Current in 3 wires is as shown in figure below. If ${\int }_A^B{\overrightarrow{B}}_P.d\overrightarrow{l}=4{\mu }_0\text{and}{\int }_c^A{\overrightarrow{B}}_Q.d\overrightarrow{l}=-15{\mu }_0,$ considering SI units, the value of I is

• A. Information insufficient
• B. 15 A
• C. 5 A
• D. 13 A

Answer 1

The correct option is D 13 A

Given,
${\int }_A^B{\overrightarrow{B}}_P.d\overrightarrow{l}=4{\mu }_0$,

${\int }_C^A{\overrightarrow{B}}_Q.d\overrightarrow{l}=-15{\mu }_0$,

${\int }_B^C{\overrightarrow{B}}_P.d\overrightarrow{l}$ should be one third of

$|{\int }_C^A{\overrightarrow{B}}_Q.d\overrightarrow{l}|$ due to symmetry and current in Q is three times current in P

So,

$\Rightarrow {\int }_B^C{\overrightarrow{B}}_P.d\overrightarrow{l}=5{\mu }_0$

(+ve because direction of field by wire P and direction of circulation on loop are in same sense, both clockwise)

Similarly by symmetry (AB and AC are symmetric with respect to wire P)

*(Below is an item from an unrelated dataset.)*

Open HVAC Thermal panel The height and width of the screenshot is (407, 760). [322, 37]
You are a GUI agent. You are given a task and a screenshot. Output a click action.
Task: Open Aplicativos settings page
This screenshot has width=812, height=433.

$\Rightarrow {\int }_C^A{\overrightarrow{B}}_P.d\overrightarrow{l}={\int }_A^B{\overrightarrow{B}}_P.d\overrightarrow{l}=4{\mu }_0$

From, Ampere's law along the full loop
ABC,

$\oint {\overrightarrow{B}}_P.d\overrightarrow{l}={\mu }_0{i}_{en}$

So,
$\Rightarrow {\int }_A^B{\overrightarrow{B}}_P.d\overrightarrow{l}+{\int }_B^C{\overrightarrow{B}}_P.d\overrightarrow{l}+{\int }_C^A{\overrightarrow{B}}_P.d\overrightarrow{l}={\mu }_{0}i$

$\Rightarrow 4{\mu }_0+5{\mu }_0+4{\mu }_0={\mu }_{0}i$

(Substituting from the above equations)
$i=13A$

Hence, answer is (C).